为探讨不同氮磷配施条件下紫花苜蓿细根周转及不同土层分布动态特征，分析苜蓿细根周转各指标之间的关系。采用双因素随机区组设计进行田间试验，设置4个施磷水平［0（P₀）、50（P₁）、100（P₂）和150 kg·hm^-2（P₃）］和两个氮水平［0（N₀）和120 kg·hm^-2（N₁）］，共计8个处理，通过微根管根系监测0~60 cm的土层细根周转特征。结果表明：在相同施氮条件下，随着施磷量的增加，紫花苜蓿细根总现存量、细根表面积密度、细根生产量和死亡量呈先增加后降低的趋势，在P₂条件下达到最大值，且P₁、P₂处理显著大于P₀处理（P<0.05），在相同施磷条件下，N₁处理显著大于N₀处理。在不同土层中，在相同施氮条件下，随着施磷量的增加，苜蓿细根现存量在0~30 cm土层中呈先增加后降低的趋势，在0~15 cm土层中，P₂处理苜蓿细根现存量显著高于其他处理（P<0.05）。不同处理下，苜蓿细根现存量主要集中在15~30 cm土层。在相同施氮条件下，随施磷量的增加，苜蓿细根周转率呈先降低后增加的趋势。细根周转率受细根现存量与细根死亡动态变化的影响较大。细根死亡量与周转率拟合的相关系数最大，拟合效果最好。综上所述，当施磷（P₂O₅）量为100 kg·hm^-2、施氮（N）量为120 kg·hm^-2时，能够显著增加苜蓿细根的现存量和根表面积密度，进而促进苜蓿根系周转和生长。
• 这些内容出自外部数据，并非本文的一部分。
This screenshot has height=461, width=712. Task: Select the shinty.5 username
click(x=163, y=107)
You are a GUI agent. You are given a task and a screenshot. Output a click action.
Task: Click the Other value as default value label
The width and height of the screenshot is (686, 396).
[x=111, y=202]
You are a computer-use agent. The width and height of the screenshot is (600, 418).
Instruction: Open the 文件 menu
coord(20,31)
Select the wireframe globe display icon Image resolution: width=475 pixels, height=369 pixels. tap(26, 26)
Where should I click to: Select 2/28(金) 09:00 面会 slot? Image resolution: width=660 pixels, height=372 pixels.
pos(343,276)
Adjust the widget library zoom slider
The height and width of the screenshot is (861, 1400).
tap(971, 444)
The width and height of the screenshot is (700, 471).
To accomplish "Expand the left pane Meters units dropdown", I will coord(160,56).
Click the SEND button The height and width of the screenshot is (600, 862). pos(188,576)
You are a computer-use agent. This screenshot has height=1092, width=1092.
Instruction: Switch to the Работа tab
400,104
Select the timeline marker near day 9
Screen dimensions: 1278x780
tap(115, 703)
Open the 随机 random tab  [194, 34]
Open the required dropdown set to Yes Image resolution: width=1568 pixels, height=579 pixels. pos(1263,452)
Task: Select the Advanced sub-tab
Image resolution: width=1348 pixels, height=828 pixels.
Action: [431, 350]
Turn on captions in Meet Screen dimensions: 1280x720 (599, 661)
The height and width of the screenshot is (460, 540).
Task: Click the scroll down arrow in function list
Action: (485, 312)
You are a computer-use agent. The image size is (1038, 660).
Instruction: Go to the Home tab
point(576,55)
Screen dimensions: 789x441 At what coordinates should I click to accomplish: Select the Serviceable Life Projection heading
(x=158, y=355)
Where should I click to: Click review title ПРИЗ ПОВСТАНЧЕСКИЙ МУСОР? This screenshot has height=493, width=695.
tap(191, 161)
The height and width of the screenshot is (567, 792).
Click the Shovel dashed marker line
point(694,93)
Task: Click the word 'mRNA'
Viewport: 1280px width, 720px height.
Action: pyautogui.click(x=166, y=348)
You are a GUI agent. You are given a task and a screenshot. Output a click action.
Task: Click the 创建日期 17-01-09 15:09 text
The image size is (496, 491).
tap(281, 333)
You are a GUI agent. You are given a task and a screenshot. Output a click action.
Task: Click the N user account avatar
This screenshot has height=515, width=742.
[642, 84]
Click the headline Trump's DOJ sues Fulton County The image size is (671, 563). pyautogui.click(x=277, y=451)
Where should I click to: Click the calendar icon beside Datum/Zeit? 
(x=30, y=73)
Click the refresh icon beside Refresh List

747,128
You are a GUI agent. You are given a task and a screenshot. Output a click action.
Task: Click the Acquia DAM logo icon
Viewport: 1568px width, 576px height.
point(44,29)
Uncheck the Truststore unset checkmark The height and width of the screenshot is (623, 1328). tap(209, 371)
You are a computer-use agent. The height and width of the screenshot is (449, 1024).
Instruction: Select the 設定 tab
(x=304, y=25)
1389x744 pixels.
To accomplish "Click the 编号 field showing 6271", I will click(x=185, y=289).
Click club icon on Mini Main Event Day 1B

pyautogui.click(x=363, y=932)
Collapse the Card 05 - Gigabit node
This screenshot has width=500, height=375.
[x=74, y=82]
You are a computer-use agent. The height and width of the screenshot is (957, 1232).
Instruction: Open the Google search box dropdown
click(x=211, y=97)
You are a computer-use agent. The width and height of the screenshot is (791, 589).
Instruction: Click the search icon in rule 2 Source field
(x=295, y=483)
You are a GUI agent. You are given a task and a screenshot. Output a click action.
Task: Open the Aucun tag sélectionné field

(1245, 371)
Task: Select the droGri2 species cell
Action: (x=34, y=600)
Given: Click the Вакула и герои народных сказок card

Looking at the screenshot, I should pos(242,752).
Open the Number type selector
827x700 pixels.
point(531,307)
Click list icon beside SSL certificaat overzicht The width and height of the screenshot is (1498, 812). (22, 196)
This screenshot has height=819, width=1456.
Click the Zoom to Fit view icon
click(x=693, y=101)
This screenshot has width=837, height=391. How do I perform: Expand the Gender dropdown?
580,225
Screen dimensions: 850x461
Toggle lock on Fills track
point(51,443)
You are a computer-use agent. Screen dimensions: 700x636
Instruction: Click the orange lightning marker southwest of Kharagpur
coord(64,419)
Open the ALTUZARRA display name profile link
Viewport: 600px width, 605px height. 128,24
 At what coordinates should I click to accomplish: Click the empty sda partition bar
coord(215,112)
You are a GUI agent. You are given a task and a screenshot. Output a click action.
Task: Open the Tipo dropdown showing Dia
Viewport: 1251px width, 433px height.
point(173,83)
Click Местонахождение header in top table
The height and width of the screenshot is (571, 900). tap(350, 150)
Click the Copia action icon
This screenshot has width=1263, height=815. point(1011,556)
Fine root turnover of alfalfa in different soil horizons under different nitrogen and phosphorus levels

This research explored the dynamics of fine root turnover and distribution in different soil horizons of alfalfa （Medicago sativa） under different nitrogen and phosphorus application conditions in a field experiment with a two-factor randomized block design in which the relationships between the indexes of fine root turnover were analyzed. Four phosphorus application levels ［0 （P₀）， 50 （P₁）， 100 （P₂） and 150 kg·ha^-1 P₂O₅ equivalent （P₃）］ and two nitrogen application levels ［0 （N₀） and 120 kg·ha^-1 （N₁）］ were included in a total of 8 treatments. The turnover characteristics of fine roots in 0-60 cm soil horizon were monitored through minirhizotron. It was found that： 1） With the same rate of N application， alfalfa standing biomass， root surface area density， and fine root production and death rate were typically maximized at P₁ or P₂， with values for P₂ significantly greater than those for P₀ （P<0.05）. 2） With the rate of P application， values for the N₁ treatment were significantly greater than those for the N₀ treatment （P<0.05）. In different soil horizons， under the same nitrogen application conditions， alfalfa fine root mass in the 0-30 cm soil horizon initially increased and then decreased with successive rises in the rate of P application. In the 0-15 cm soil horizon， alfalfa fine root mass in treatment P₂ was significantly higher than that in other treatments （P<0.05）. In the different treatments， alfalfa fine roots were mainly found in the 15-30 cm soil horizon. Under the same nitrogen application rate， the fine root turnover of alfalfa initially decreased and then increased with successive increases in phosphorus application rate. Among the measured parameters， the fitting effect was best and the correlation coefficient was greatest between fine root death and root turnover. In conclusion， optimal of root mass and root surface area density of alfalfa fine roots were observed in the treatment combination N₁P₂， and this management regime is recommended for the promotion of root turnover and growth in alfalfa.